Hacker News new | ask | show | jobs
by denhaus 516 days ago
I share your viewpoint on this, that DFT is a poor proxy model for ML to approximate.

However, the alternative of using, for example - experimental data, is that the synthesis procedures, measurement parameters, sample impurities, and even differences between experimental apparatus means training datasets of even modest size are insanely heterogeneous. So models either are either trained to predict differences between materials due to experimental discrepancies, trained on very small datasets, or must have a slew of post-hoc physics-based adjustments added to get reasonable numbers.

Higher order computational methods (including simply more intensive, non-high throughput DFT) are accurate but expensive as you know. Some of them have systematic error in the way DFT does, and are essentially based on user choice of (many!) parameters. Charged defect calculations are on example of this. Finding large (>10^4) training sets with similar parameters for computation is difficult. “ML” for these kinds of calculations usually consists of like, calculating a hundred (or 10) crystals within a narrow chemical system, doing a linear regression on one variable (eg, valence of cation on some site), and getting numbers +\- 10% of a “true” number.

GGA/meta-GGA DFT, on the other hand, can be applied at a sufficient fidelity to get real(ish) numbers in a homogenous way across huge numbers of crystals. So you are correct, you are predicting an approximate number for a property in many cases. But if we know the approximate number is wrong due to systematic error (and we can, in some situations) we can apply corrections or higher order methods to get the right(ish) answer. More, it’s highly dependent on which property you’re interested in. Some properties, like band gap, can be off by a lot. Others, like formation energy, can be calculated pretty accurately even with run-of-the-mill GGA DFT. Elastic moduli are generally ok.

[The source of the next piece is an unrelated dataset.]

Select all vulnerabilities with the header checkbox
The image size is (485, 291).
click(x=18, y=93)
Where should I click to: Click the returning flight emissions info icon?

in summary, approximating DFT with ML is just the least messy way to get real-ish answers across a large number of materials. Of course, there’s a point at which low-fidelity DFT calculations are - (1) so cheap and (2) so inaccurate, generally - that having an ML model approximate them is pointless. Most large DBs of materials now use good enough DFT that the numbers they calculate are not pointless for ML to learn from.

In the future, I think models trained on large numbers of DFT calculations will have to be applied to narrow sets of higher fidelity calculations by tuning. Much like you can fine tune a generalized LLM to do specific things. That might be where ML can actually bring real value to materials design.

Also, it’s worth considering that synthesizing novel materials can be insanely difficult. So 1 in 4 is not bad in my opinion.